Materials provided →
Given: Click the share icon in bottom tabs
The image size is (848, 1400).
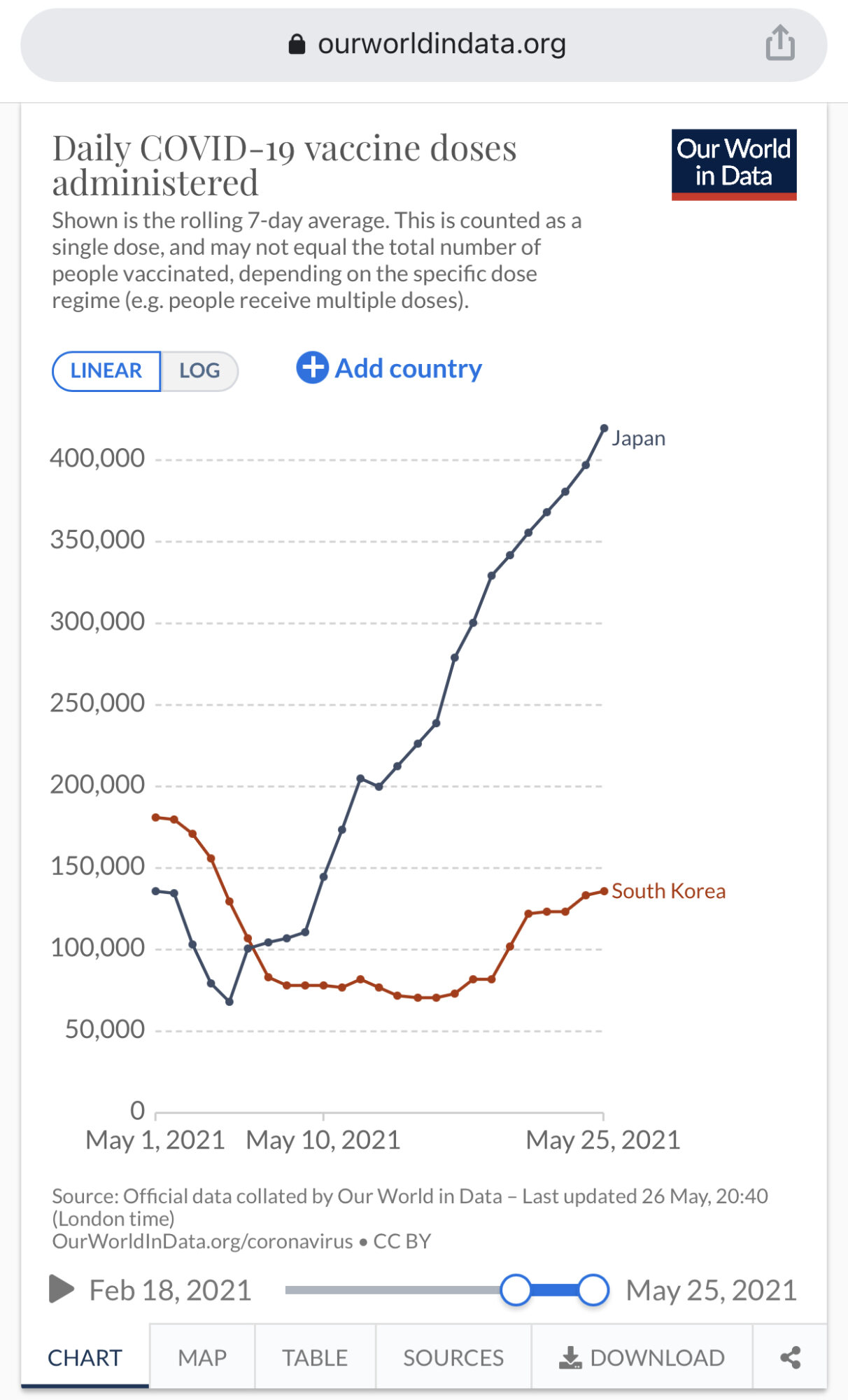Looking at the screenshot, I should tap(790, 1357).
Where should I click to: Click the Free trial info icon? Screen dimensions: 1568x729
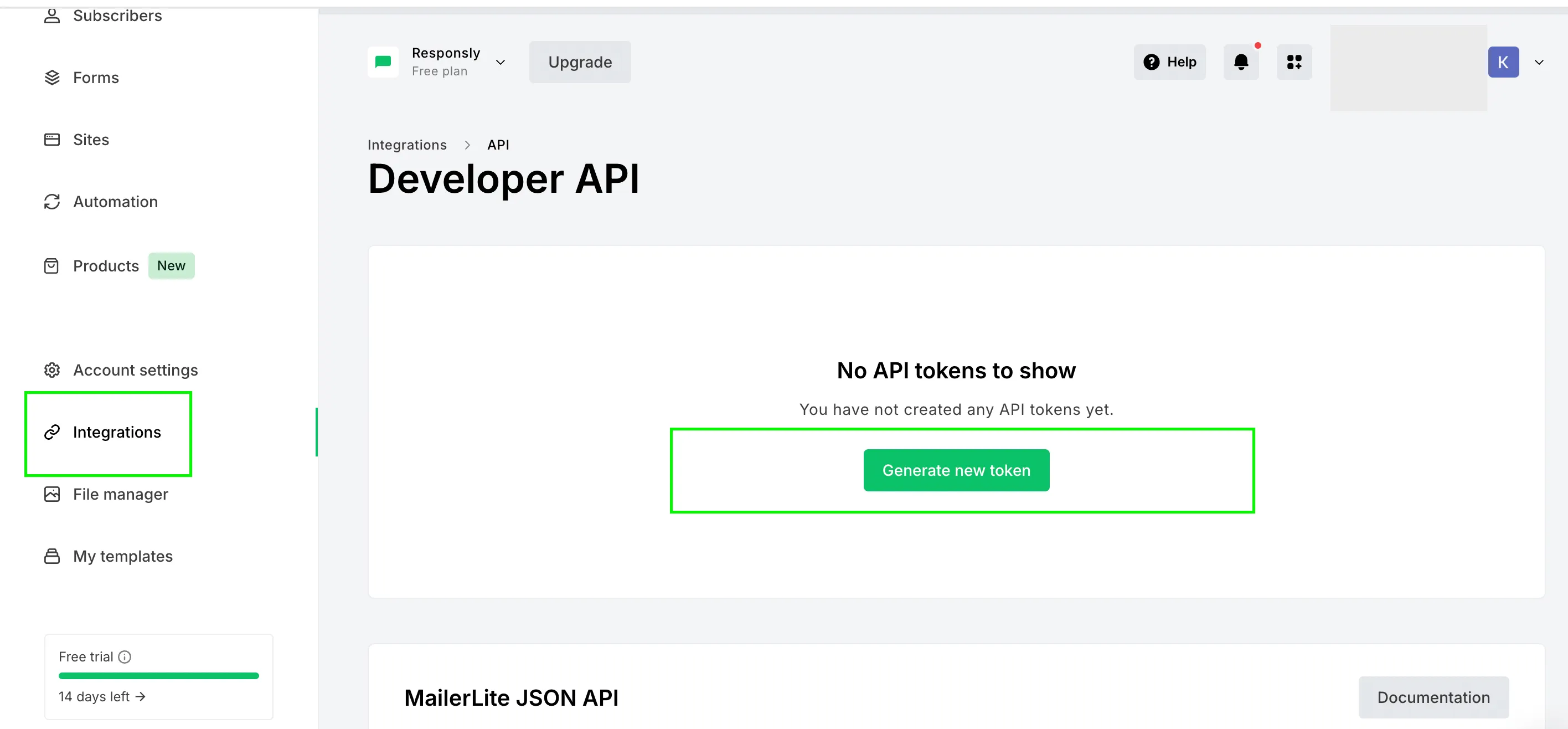pyautogui.click(x=125, y=656)
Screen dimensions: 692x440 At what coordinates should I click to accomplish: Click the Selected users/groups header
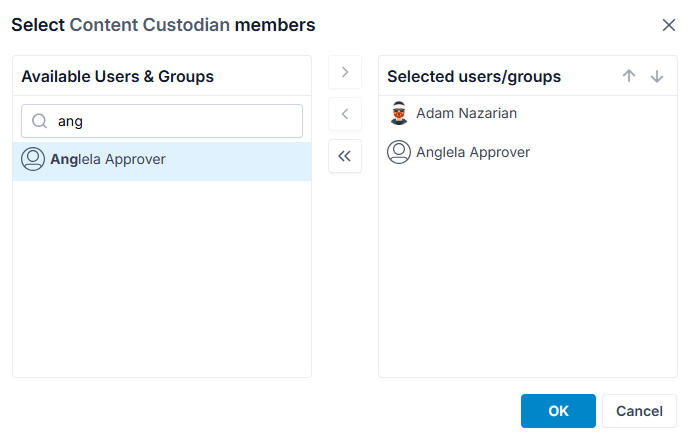pyautogui.click(x=474, y=76)
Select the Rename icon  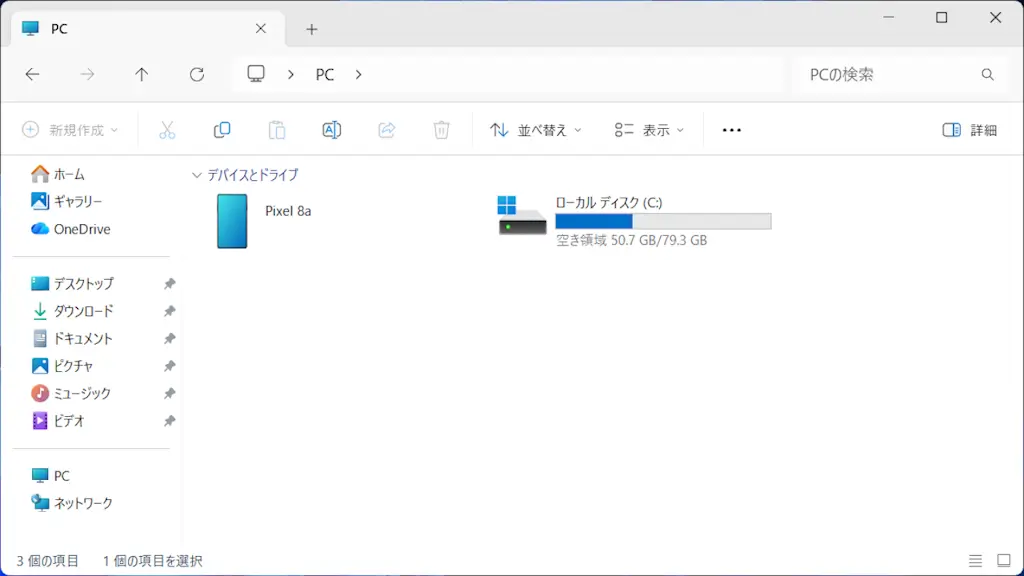(x=332, y=129)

Instruction →
Pick out each line above that contains the string "dimensions". Case matters.

Solution below →
Where should I click to: Click the Free trial info icon? Screen dimensions: 1568x729
Screen dimensions: 692x440 At what coordinates should I click to accomplish: Click the Selected users/groups header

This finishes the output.